I am only evaluating the best of 2 tours for first ‘kThreshold’ tours. For the remaining tours, the best solution is automatically selected.

My reasoning was, that at that point, you’ll have more discontinous sets …

shangjingbo · January 13, 2014, 10:38pm

We can check these conditions and re-generate if some are violated.

f03nix · January 13, 2014, 10:45pm

Example psuedocode

FindTours (tour_no) :

  repeat for kLimit times
    select a road
    expand it to both sides
    save the tour
  end

  if (tour_no > kThreshold)
    select best tour
    FindTour(tour_no + 1)
    return solution
  end

  repeat for 2 best tours
    select tour
    FindTour(tour_no + 1)
    save finalSolution
  end

  return with best out of two finalSolution
end

amntri · January 13, 2014, 10:59pm

You can use my generator: http://ideone.com/89oalv

freeman92 · January 14, 2014, 8:57am

a good variant of my approach. the advantage you have with this method is there are more variables to play with.

james_007 · January 14, 2014, 9:13pm

i hv used dfs aproach
but i dont know y its giving wa
pls can any tell me

1 first select vertex with min degree
2 from it start dfs till any vertex is left (excluding intersecting n repeated ones) n deleting these edges frm grph
3 repaeting 1 n 2 till min degree=0

link to my ans http://www.codechef.com/viewsolution/3249354

james_007 · January 14, 2014, 9:13pm

i hv used dfs aproach
but i dont know y its giving wa
pls can any tell me

1 first select vertex with min degree
2 from it start dfs till any vertex is left (excluding intersecting n repeated ones) n deleting these edges frm grph
3 repaeting 1 n 2 till min degree=0

link to my ans http://www.codechef.com/viewsolution/3249354

anton_lunyov · January 15, 2014, 10:46am

My solution mostly corresponds to what explained in the second part of the editorial.
But instead of greedy or recursive search I use beam search with width equal to 1000 / N (dogscience). For cost of the edge I used euclidean and Manhattan distances - the greater the distance the better the edge. Don’t ask me why - this is dog science as well

As mentioned in editorial I run the tours search multiple times while time permits. To speed up the process I stop the particular run if (the number of paths in it) + (some basic estimate of the number of paths in the remaining graph) is >= (the current best solution). For basic estimate I take (max_degree + 1) / 2. The better one would be the sum of such values over all connected components. But it’s time-expensive and give worse score.

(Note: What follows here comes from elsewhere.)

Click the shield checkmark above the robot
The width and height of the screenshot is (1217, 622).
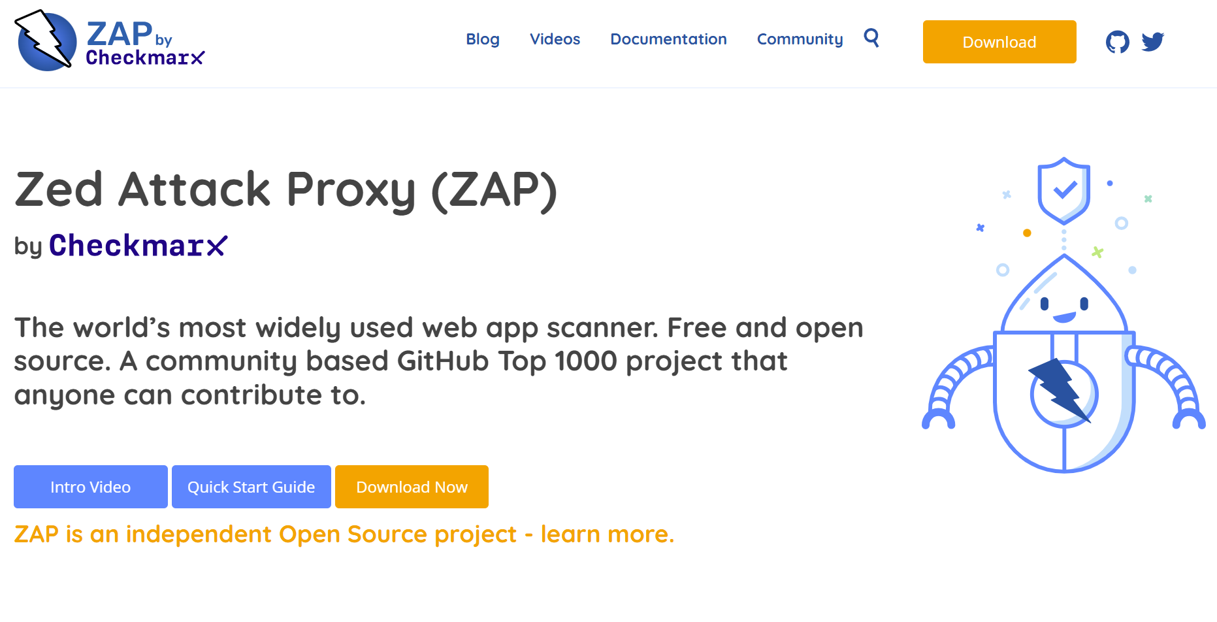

Another small difference is that instead of taking some fixed edge I take some vertex and build the longest path starting from it. Also once the path is not extendable I try to extend it in opposite direction. My tours search has two modes. Random one - where at each step we take any vertex of positive degree and greedy one - where at each step we take the vertex of maximum degree.

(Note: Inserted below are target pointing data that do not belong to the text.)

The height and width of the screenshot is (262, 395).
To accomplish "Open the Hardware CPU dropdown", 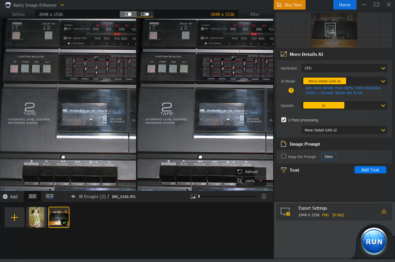I will 344,68.
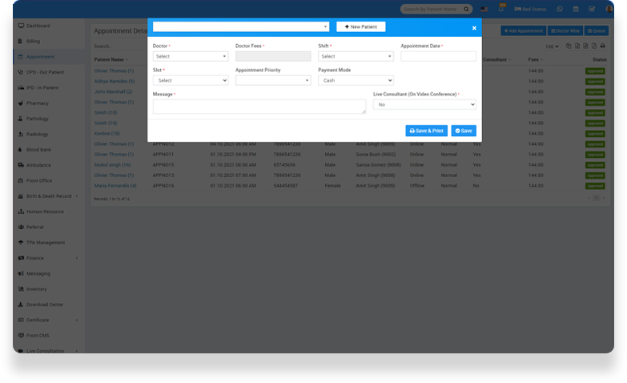Click the WhatsApp icon in top bar

pyautogui.click(x=560, y=9)
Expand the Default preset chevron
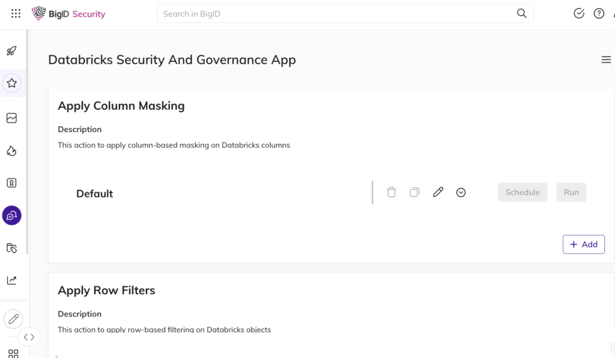615x358 pixels. (461, 193)
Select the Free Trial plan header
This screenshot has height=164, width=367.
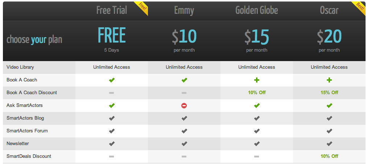point(111,10)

Since number of vertexes is below 64 I use bit masks technique to store the graph.

See details in my solution. I cleaned up all testing stuff for readability. It scores 0.741 points.

Regarding the testing stuff I want to mention that test generator here could take long time to generate tests with N close to 50, due to collinearity condition. So instead of generating them in each run I generated random 50 tests once and save them into file.

freeman92 · January 15, 2014, 1:20pm

first time listening “beam search” word.